St. Ives started right in, as soon as he saw Narbondo lying there on the table. He felt for a pulse, nodded, and raised one of the doctor's eyelids. Next he examined the bladder apparatus and sniffed the elixir, and then, as if it was the most natural and unpretentious thing in the world, he slipped the bottle of elixir into his coat pocket.
"Out with it!" hissed the woman, tipping the revolver against my head. My eyes shot open in order to better watch St. Ives remove the bottle.
"Wake him up," she said, removing the revolver from my temple and gesturing toward the sleeping doctor.
St. Ives shook his head. "I'd love to," he said. "But I don't know how. It would be the happiest day of my life if I could animate him in order that he be brought to justice."
She laughed out loud. "Them's my words," she said, referring to that day in Godall's shop. "Justice! We'll bring him justice, won't we, Willis?"
Willis nodded, wild with happiness now—partly, I thought, because of St. Ives's insisting that the doctor couldn't be awakened. Pule didn't want him awake. He picked up his bag of instruments and set it on the table. When he opened it, I could smell burnt rubber, and sure enough, he pulled out the hacked and charred fragments of the toy elephant and the little collection of gears, put back together now. "This is what I did to his elephant," he said, nodding at me, but looking at Higgins.
"Elephant?" Higgins said, casting me a terrified and wondering glance. This obscure reference to the elephant must have struck him as significant in some unfathomable way, largely because what Pule held in his hand no longer had anything to do with elephants. It was simply a limp bit of flayed rubber and paint.

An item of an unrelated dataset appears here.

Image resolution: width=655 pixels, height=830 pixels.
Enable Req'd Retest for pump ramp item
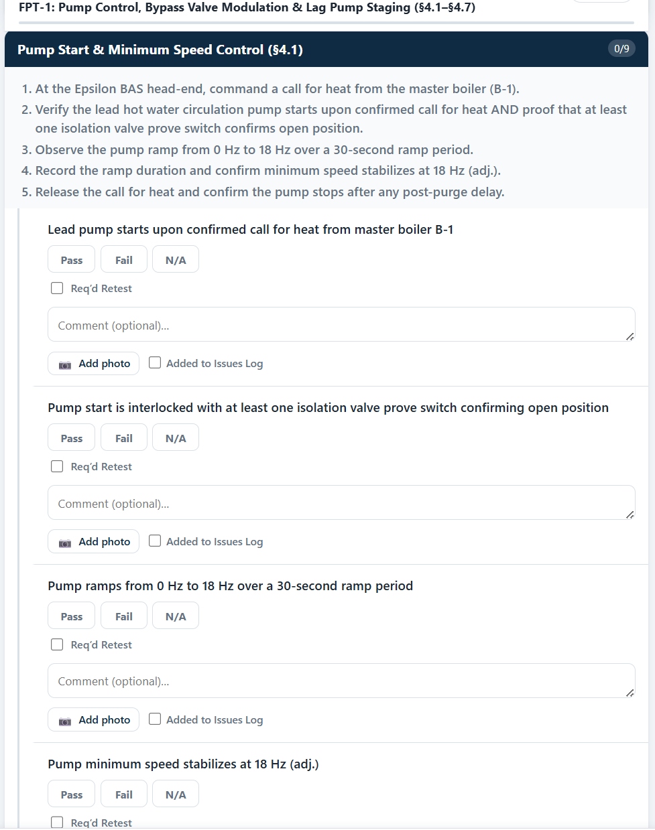pos(58,644)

I shrugged at Higgins and started to speak to the poor man, but Willis cut me off, shouting, "Shut up!" in a lunatic falsetto and blinking very fast and hard. He wasn't interested in hearing from me. He was caught up in his own twisted story, and he happily set about laying out an array of operating instruments—scalpels and clamps and something that looked a little like a bolt cutters and a little like a pruning shears and was meant, I guess, for clipping bone.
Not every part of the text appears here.